Dans la nuit du 1er au 2 décembre, la police est appelée pour un tapage nocturne dans le village des étudiants. On est un jeudi soir et ces derniers font la fête comme souvent avant le week-end. Et comme il se doit beaucoup sont alcoolisés. Assez pour que l’un d’entre eux profite de l’occasion pour cracher et uriner sur le véhicule des forces de l’ordre où le mot « police » est affiché en grosses lettres. Impossible de se tromper.
Découvert en pleine action par les policiers, le jeune homme sera interpellé après une course poursuite et placé en garde à vue au commissariat de Vannes. Après quelques heures passées dans une cellule de dégrisement, l’étudiant a été interrogé par un officier de police judiciaire qui a transmis le PV au parquet. Réponse de ce dernier : il n’y a pas lieu à poursuites et l’affaire est classée.
Cette décision n’a pas manqué de soulever l’indignation des policiers vannetais. Dans un communiqué, le syndicat Unité SGP Police « dénonce, une nouvelle fois, la démonstration de la réponse pénale devant un individu auteur d’un délit grave. Uriner et cracher sur un véhicule de police est inadmissible car c’est non seulement s’attaquer à l’institution policière, mais c’est aussi s’attaquer à l’État. »
Pour Vincent Lucazeau, délégué syndical, « quel message est encore donné ? Si ce même individu avait uriné ou craché sur la porte du palais de justice, je ne suis pas certain que la procédure aurait été classée sans suite » (Ouest-France, 04/12/2016).
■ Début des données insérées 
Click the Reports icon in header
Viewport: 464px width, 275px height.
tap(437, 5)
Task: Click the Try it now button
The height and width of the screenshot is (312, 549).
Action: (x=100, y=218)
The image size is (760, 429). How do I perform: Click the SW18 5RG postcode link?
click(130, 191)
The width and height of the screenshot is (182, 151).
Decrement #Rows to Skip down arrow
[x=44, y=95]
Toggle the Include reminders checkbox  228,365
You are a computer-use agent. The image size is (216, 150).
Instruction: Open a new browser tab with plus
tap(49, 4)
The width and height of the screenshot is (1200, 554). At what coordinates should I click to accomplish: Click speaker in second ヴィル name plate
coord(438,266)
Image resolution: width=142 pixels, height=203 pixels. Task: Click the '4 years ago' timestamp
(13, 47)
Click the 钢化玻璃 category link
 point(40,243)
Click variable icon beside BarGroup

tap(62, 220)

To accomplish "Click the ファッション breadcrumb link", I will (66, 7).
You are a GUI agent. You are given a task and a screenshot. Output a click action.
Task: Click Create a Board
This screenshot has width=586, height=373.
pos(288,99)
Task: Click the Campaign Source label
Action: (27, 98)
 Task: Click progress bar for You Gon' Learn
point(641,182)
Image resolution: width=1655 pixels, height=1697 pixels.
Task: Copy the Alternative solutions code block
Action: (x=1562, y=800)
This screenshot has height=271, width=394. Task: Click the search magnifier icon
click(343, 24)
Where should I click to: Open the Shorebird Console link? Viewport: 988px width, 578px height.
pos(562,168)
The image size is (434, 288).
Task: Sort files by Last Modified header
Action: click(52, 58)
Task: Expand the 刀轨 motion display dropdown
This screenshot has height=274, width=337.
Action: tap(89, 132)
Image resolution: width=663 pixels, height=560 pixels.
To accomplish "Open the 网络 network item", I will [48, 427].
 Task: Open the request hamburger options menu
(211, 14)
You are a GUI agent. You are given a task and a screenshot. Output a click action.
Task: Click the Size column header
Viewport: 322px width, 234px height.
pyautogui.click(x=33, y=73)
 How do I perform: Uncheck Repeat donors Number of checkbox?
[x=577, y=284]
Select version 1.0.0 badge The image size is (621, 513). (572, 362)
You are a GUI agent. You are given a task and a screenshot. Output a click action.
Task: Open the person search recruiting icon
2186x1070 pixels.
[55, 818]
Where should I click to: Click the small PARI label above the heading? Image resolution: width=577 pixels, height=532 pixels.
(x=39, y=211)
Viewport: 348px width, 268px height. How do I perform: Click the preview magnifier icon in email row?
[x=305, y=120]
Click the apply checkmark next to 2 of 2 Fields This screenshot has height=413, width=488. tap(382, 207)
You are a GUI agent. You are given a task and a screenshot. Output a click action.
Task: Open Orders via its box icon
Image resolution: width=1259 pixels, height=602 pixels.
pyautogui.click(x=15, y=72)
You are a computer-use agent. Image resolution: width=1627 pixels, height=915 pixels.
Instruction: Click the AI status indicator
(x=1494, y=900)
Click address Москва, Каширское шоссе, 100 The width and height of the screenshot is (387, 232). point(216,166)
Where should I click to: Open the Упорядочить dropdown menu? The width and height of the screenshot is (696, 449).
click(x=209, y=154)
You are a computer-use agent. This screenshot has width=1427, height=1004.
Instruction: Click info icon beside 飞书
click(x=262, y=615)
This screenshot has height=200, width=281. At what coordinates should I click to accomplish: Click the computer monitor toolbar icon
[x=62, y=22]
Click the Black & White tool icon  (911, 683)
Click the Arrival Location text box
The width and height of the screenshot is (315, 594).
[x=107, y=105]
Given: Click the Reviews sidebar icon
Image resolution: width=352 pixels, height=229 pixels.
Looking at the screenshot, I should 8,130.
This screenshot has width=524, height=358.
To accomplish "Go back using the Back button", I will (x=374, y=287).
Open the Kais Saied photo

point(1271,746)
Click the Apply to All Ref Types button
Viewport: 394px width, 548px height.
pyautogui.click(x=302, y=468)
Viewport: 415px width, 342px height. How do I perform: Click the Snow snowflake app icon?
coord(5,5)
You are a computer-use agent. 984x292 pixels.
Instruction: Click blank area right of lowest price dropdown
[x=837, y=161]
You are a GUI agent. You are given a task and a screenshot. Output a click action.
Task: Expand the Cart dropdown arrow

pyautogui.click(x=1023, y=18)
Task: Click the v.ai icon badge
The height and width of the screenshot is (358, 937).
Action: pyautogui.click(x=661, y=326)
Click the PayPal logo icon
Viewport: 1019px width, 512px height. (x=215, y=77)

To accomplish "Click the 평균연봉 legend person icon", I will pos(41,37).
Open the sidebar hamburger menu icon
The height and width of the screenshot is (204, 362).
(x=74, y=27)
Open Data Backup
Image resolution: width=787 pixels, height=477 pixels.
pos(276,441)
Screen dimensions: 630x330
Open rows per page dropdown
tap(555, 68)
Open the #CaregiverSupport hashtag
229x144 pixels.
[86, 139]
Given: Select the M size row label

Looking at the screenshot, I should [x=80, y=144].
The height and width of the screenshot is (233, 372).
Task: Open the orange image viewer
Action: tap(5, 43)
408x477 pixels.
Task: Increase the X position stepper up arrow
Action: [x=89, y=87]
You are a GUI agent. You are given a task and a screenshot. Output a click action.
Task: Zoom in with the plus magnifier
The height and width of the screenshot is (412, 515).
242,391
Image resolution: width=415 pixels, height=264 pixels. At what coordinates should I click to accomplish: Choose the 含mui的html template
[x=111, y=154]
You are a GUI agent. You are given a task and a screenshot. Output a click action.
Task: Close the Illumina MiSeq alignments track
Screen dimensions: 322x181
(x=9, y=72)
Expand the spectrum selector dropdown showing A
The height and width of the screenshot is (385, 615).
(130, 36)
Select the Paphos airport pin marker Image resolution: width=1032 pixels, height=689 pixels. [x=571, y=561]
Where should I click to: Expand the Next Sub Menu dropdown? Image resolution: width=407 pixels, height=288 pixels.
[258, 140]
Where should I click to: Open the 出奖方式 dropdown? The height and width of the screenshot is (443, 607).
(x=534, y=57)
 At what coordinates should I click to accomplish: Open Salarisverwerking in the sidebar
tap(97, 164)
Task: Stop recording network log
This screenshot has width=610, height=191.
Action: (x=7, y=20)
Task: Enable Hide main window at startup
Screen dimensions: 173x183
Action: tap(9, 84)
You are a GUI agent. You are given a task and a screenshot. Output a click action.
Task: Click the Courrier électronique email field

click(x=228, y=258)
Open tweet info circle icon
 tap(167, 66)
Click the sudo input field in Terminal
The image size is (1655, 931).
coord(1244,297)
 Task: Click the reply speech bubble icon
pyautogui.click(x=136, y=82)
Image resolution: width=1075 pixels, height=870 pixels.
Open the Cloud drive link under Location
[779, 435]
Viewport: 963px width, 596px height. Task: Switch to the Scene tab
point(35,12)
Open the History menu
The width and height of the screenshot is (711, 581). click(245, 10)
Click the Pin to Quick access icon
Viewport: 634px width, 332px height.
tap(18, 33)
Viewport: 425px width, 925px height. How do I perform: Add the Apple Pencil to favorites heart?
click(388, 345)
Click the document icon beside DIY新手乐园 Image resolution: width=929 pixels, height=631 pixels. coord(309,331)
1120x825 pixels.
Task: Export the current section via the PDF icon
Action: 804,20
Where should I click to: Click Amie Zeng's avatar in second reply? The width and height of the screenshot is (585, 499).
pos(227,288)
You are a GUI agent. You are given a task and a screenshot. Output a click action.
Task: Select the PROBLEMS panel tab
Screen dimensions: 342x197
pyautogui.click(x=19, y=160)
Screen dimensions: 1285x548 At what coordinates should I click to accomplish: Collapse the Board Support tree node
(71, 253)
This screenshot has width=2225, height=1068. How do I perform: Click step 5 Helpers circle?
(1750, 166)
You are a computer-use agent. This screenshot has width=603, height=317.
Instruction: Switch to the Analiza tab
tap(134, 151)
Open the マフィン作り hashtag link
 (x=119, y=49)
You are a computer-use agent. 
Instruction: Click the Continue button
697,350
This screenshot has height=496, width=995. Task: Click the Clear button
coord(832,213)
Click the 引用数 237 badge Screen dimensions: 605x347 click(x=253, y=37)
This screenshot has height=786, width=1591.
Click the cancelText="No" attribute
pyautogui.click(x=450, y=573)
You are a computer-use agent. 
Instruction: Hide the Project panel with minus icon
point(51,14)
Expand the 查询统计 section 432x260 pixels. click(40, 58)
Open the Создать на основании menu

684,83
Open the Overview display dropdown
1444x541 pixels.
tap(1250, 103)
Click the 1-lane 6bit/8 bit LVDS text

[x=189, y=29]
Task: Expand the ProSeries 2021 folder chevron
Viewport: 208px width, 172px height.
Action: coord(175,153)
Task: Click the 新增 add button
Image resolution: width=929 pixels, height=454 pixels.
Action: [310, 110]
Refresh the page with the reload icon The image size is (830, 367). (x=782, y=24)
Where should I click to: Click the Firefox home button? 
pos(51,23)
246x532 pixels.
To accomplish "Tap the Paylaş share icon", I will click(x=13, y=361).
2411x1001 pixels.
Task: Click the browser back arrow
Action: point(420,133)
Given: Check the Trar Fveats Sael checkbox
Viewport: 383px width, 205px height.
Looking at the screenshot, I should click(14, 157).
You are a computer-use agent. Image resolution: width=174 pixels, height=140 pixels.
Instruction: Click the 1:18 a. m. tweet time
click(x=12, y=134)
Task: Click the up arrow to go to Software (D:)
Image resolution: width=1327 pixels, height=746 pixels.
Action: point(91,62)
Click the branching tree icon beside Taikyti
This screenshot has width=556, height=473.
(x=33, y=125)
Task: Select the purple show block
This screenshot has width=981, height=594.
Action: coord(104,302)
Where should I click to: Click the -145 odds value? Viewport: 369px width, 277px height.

Dans un contexte particulièrement tendu – les manifestations spontanées des policiers se sont multipliées ces derniers temps – cette affaire ne va pas faire baisser la tension.
Pour mémoire on se souvient que dans l’affaire d’Arzon le procureur de Vannes avait estimé, à propos de l’agression sexuelle caractérisée dont avait été victime une femme, qu’il s’agissait «de faits pas si graves que cela».